:: The task ::
Which two Norwegian companies developed the Maritime Broadband Radio, according to the text on Norway's offshore wireless network?

:: Text extract ::
****************

Norway has developed the first wireless network at sea to tackle oil spills. The Maritime Broadband Radio is developed for use in maritime applications where digital high-speed reliable communication and data transfer are crucial for efficient and safe operations.

The system will be implemented on ships and aircrafts in public service and enables exchange if information that can be crucial in limiting damage when accidents occur. To improve offshore oil spill preparedness, Norway’s government and the oil industry are building an offshore broadband wireless network.

Norway’s Maritime "Information Highway"
Coastguard ship KV Bergen

The maritime “information highway, (MBR), connects crews and their vessels with a high-speed and high capacity digital communication channel with “fast track” priority options.

The two Norwegian companies Kongsberg Seatex and Radionor have teamed up to develop the MBR. In contrast to previous systems, MBR is highly stable and with extensive reach and enables streaming of HD-video.

According to the Norwegian Coastal Administration, the ability to exchange information quickly between ships, planes, and other actors can greatly limit the damage caused when oil spill occurs. The system can securely carry a diverse array of operational information, from real-time video to system data, and remotely situated teams can work together seamlessly, coordinating systems and activities for optimal performance, safety and operational success.

Norway’s Maritime "Information Highway"
MBR used for coast guard purposes

MBR does not require an Internet connection to connect units in the network, though it is possible to transfer data from the network using Internet.

****************

:: Dataset content ::
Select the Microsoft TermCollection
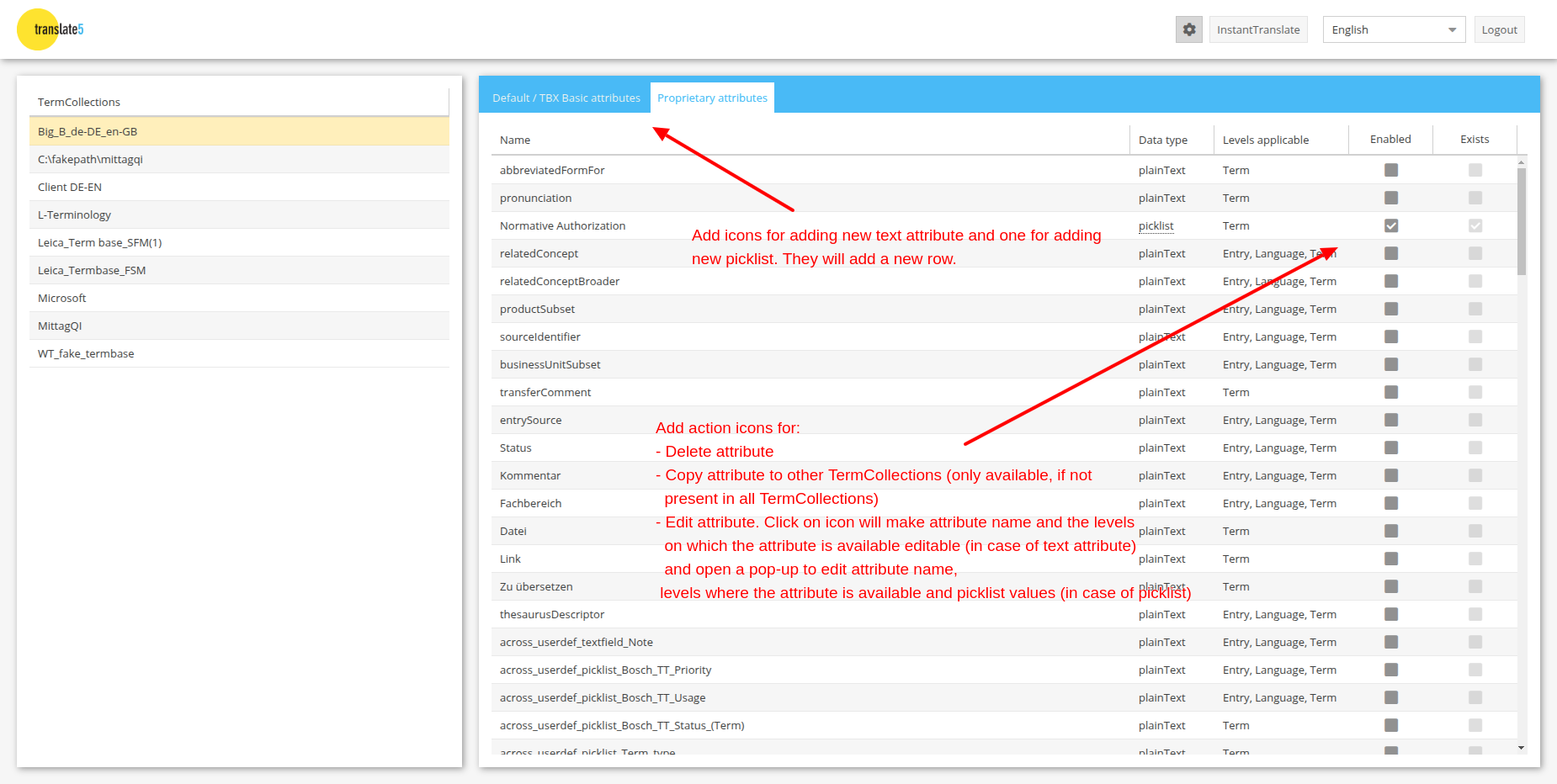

****************

:: Solution ::
Kongsberg Seatex and Radionor